- [What needs to be done]: Rewrite the part that opens with the line containing "pixels, height=262 pixels." and closes with the line containing "This screenshot has height=753, width=435.", renaming "Image resolution" to "Screen resolution" and leaving everything else unchanged.
___ Data extracts
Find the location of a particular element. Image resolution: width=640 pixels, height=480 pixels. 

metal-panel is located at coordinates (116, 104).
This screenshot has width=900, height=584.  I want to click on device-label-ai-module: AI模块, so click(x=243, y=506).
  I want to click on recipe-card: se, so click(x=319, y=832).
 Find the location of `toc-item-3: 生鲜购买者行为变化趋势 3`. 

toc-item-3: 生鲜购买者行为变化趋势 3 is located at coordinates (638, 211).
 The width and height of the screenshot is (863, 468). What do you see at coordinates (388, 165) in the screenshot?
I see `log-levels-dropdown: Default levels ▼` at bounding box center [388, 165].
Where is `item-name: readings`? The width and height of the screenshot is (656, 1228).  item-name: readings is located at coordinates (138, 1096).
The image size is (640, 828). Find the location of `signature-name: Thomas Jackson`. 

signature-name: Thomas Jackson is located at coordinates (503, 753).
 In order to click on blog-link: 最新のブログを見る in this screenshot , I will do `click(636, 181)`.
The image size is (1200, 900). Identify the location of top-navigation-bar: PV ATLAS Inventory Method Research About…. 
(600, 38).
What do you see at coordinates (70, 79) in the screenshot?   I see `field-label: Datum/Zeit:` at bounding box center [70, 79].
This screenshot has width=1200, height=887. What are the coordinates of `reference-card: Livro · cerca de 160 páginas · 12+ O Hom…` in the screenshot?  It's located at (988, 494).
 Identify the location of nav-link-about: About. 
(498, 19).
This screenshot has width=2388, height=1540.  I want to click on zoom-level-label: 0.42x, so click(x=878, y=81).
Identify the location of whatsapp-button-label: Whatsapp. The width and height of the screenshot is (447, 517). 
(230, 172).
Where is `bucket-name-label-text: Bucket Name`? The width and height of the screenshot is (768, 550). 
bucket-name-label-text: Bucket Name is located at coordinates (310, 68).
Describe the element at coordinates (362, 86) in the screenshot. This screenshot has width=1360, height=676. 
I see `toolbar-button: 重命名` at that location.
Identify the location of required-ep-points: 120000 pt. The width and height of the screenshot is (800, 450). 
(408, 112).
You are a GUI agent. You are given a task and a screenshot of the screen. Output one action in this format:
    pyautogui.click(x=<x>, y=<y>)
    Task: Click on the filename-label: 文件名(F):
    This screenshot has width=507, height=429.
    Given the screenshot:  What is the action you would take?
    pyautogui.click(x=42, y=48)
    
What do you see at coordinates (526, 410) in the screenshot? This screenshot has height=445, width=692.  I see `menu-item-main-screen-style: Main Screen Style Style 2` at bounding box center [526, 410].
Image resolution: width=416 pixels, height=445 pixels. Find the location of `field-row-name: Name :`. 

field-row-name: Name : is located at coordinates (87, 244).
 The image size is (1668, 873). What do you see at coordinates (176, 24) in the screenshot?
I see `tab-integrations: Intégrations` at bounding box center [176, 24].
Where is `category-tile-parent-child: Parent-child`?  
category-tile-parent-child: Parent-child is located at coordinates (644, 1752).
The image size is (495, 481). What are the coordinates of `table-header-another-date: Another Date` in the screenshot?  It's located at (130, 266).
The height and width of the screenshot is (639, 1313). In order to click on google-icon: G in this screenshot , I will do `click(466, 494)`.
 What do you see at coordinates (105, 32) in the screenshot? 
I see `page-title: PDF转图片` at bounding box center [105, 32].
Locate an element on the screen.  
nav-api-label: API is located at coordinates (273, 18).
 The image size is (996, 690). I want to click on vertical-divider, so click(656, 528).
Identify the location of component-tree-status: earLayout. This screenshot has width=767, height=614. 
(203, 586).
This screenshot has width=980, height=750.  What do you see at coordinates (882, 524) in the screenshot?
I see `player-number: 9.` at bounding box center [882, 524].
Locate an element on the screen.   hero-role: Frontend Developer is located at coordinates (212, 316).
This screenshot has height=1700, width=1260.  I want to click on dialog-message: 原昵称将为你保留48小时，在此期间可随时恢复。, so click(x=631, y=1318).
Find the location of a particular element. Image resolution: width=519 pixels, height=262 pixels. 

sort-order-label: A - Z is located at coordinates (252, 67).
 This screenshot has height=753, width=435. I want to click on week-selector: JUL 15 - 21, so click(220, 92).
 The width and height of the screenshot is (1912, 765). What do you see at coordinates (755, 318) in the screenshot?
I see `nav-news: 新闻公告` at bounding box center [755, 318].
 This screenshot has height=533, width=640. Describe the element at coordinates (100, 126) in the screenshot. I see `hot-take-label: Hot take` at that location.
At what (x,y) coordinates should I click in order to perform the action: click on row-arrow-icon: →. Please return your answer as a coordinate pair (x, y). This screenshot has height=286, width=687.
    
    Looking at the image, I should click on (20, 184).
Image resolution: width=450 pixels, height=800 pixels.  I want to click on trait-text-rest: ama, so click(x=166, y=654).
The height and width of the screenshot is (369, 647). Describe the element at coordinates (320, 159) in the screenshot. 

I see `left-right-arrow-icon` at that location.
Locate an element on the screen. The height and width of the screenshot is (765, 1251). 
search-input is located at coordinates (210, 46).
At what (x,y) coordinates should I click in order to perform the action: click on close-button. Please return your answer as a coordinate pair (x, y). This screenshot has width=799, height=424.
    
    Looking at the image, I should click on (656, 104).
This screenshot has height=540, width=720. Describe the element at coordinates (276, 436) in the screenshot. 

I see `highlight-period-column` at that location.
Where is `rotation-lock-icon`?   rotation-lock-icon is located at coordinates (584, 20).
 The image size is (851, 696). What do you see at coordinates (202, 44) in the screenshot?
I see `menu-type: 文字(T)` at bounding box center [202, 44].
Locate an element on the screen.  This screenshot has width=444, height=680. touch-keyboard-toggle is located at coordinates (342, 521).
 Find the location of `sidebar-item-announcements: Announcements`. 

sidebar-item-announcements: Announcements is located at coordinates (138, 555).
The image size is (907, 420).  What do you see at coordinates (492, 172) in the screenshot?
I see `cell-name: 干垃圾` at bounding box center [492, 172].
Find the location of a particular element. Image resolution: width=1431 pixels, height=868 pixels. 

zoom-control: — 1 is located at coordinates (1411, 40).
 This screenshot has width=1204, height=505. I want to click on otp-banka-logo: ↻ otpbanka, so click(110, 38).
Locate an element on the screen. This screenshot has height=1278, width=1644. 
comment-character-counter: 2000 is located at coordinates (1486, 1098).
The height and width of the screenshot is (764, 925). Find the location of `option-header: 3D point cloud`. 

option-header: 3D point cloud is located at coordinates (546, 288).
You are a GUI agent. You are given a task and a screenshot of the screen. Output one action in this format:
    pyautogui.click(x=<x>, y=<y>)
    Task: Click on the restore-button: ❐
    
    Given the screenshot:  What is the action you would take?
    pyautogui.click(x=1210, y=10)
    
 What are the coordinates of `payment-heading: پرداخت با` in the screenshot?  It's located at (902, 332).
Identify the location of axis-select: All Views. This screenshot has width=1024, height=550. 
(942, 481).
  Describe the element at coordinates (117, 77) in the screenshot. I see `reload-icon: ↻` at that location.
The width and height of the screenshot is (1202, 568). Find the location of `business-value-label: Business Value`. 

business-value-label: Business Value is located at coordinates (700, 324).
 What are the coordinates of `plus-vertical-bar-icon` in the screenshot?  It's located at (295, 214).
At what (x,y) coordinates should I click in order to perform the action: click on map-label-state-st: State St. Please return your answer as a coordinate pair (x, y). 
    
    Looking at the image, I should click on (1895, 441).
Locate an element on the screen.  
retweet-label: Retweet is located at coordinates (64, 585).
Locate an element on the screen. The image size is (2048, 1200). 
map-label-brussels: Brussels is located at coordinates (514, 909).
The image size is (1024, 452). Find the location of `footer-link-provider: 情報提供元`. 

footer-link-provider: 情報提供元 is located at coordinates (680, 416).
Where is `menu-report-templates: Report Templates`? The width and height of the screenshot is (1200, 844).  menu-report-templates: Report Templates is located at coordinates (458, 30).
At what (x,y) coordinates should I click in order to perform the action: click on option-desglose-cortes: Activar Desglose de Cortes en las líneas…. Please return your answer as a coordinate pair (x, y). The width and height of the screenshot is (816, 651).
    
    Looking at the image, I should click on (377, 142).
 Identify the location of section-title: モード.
______
- [Answer]:
Find the location of a particular element. Screen resolution: width=519 pixels, height=262 pixels. 

sort-order-label: A - Z is located at coordinates (252, 67).
 This screenshot has height=753, width=435. I want to click on week-selector: JUL 15 - 21, so click(220, 92).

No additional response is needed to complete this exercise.